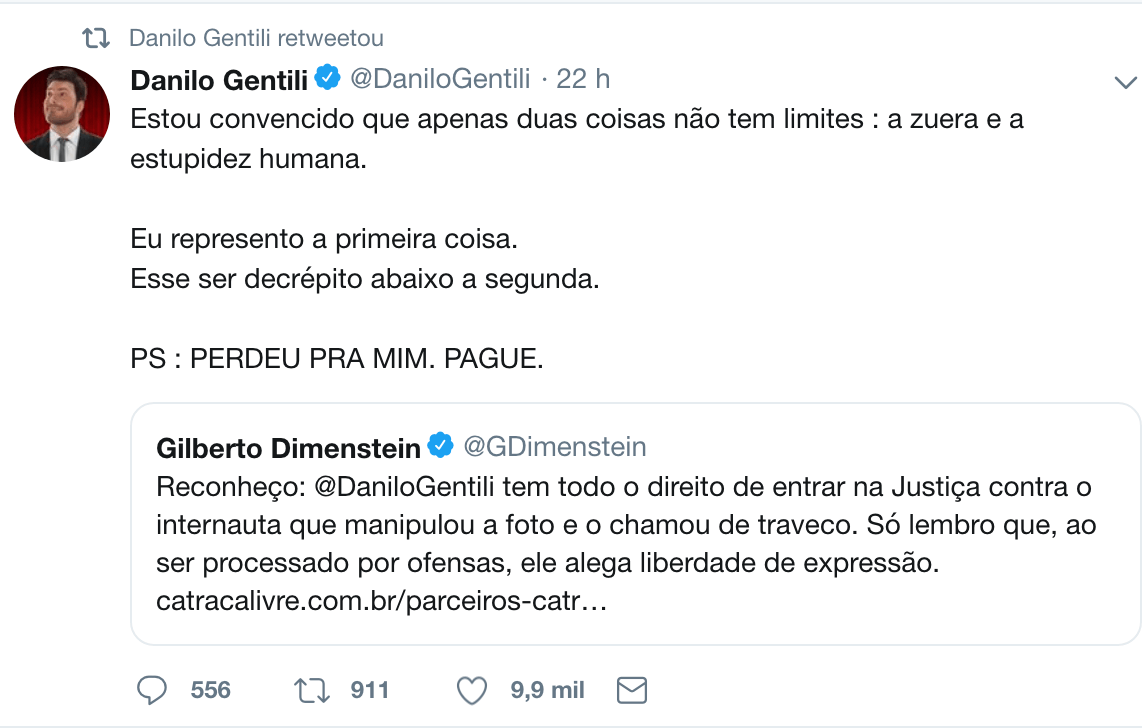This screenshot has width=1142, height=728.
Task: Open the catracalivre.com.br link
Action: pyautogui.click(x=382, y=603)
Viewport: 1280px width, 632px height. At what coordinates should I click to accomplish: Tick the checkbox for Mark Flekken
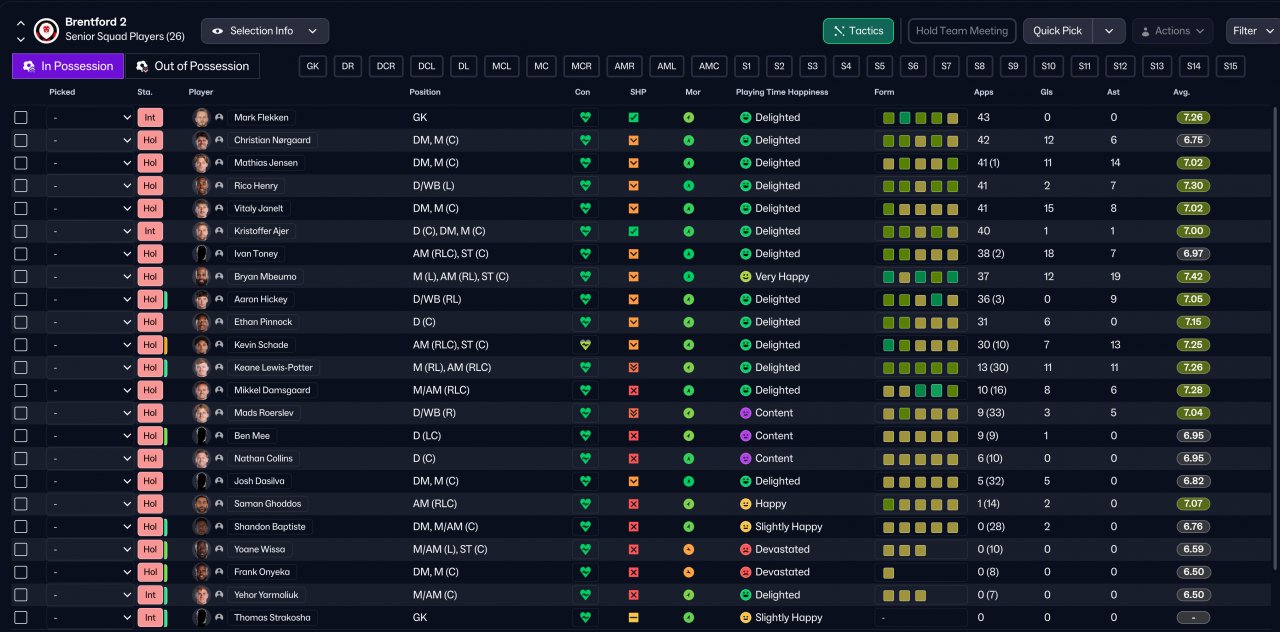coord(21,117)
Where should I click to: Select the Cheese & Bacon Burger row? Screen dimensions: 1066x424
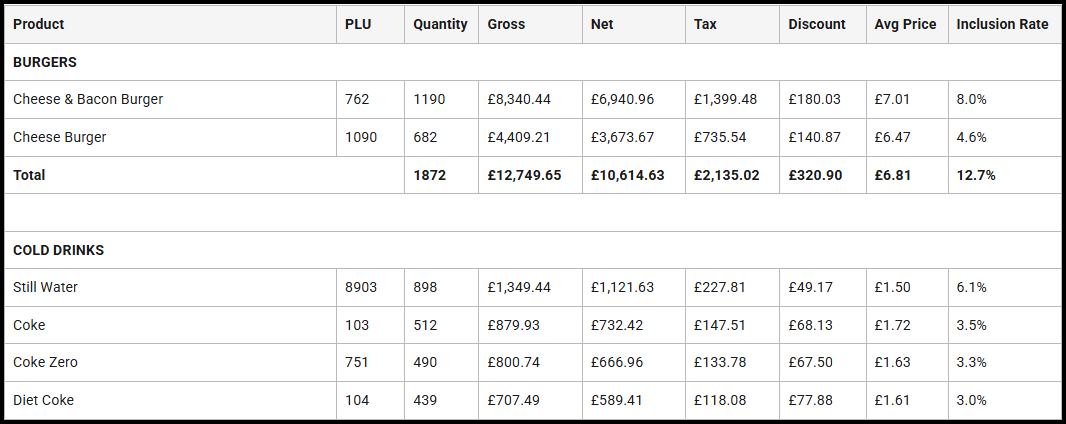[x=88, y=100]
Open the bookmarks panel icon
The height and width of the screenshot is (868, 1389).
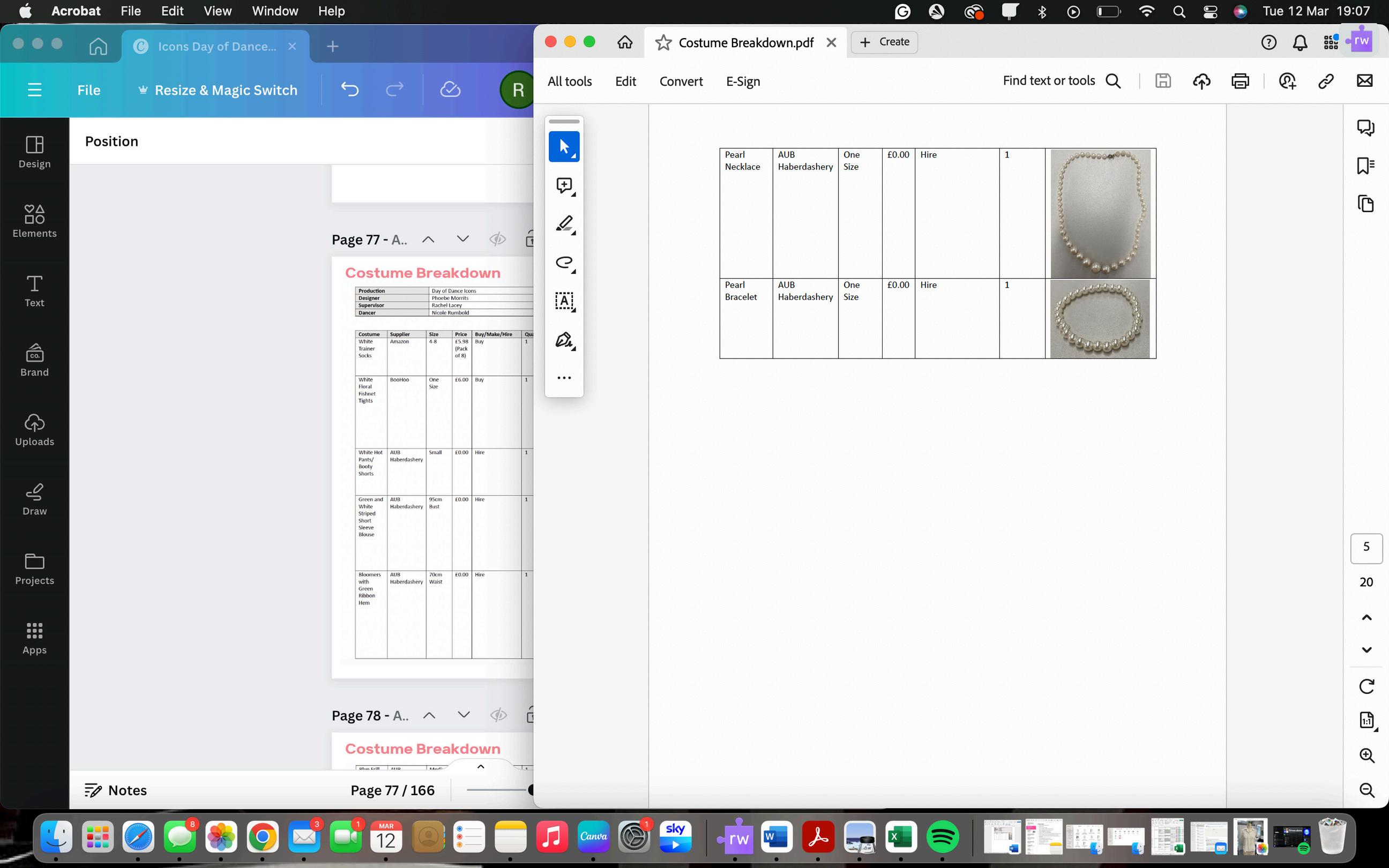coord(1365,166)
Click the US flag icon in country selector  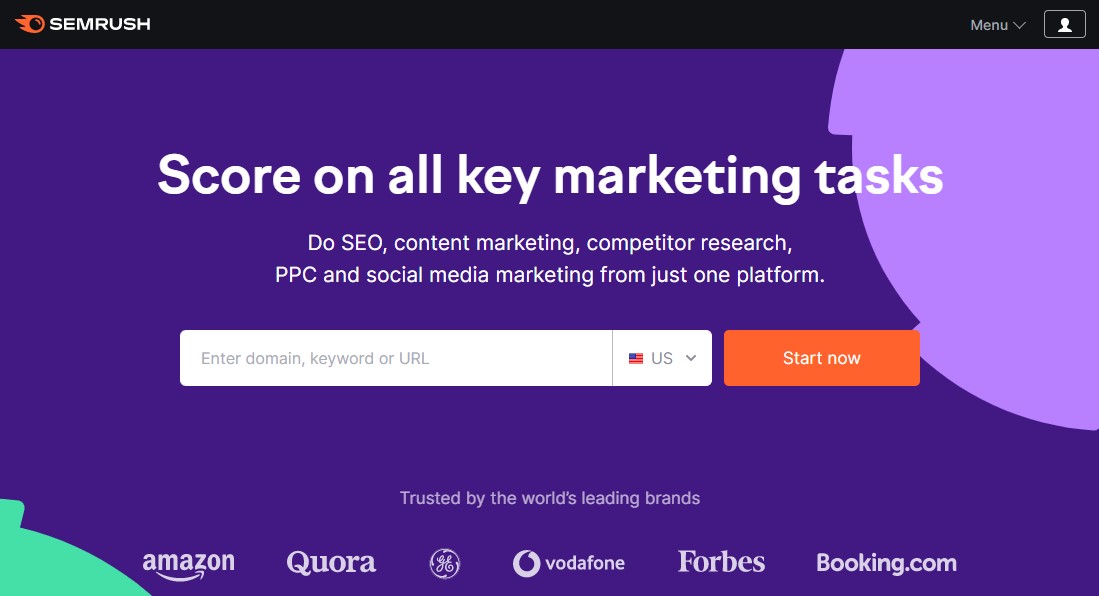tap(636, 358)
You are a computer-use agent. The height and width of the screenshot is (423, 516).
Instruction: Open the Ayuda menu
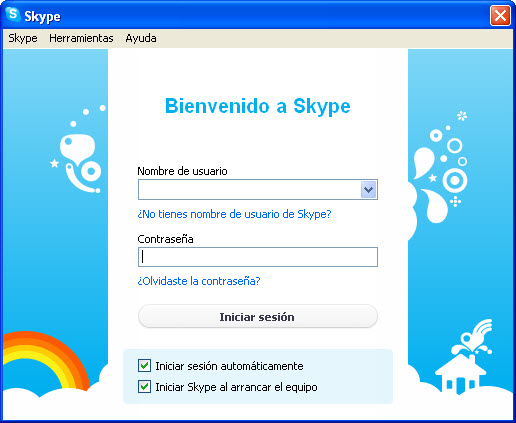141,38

→ **Exercise requirements**:
Can you express the entries, starting with the line containing "You are a computer-use" and going on through the end of the entries, as a two-column CSV with the columns instruction and click_point? Use one row per entry, put each value in a single quoted field with line breaks turned into spaces, and leave the pictures out.

→ **Exercise result**:
instruction,click_point
"You are a computer-use agent. The height and width of the screenshot is (423, 516). Instruction: Open the Ayuda menu","141,38"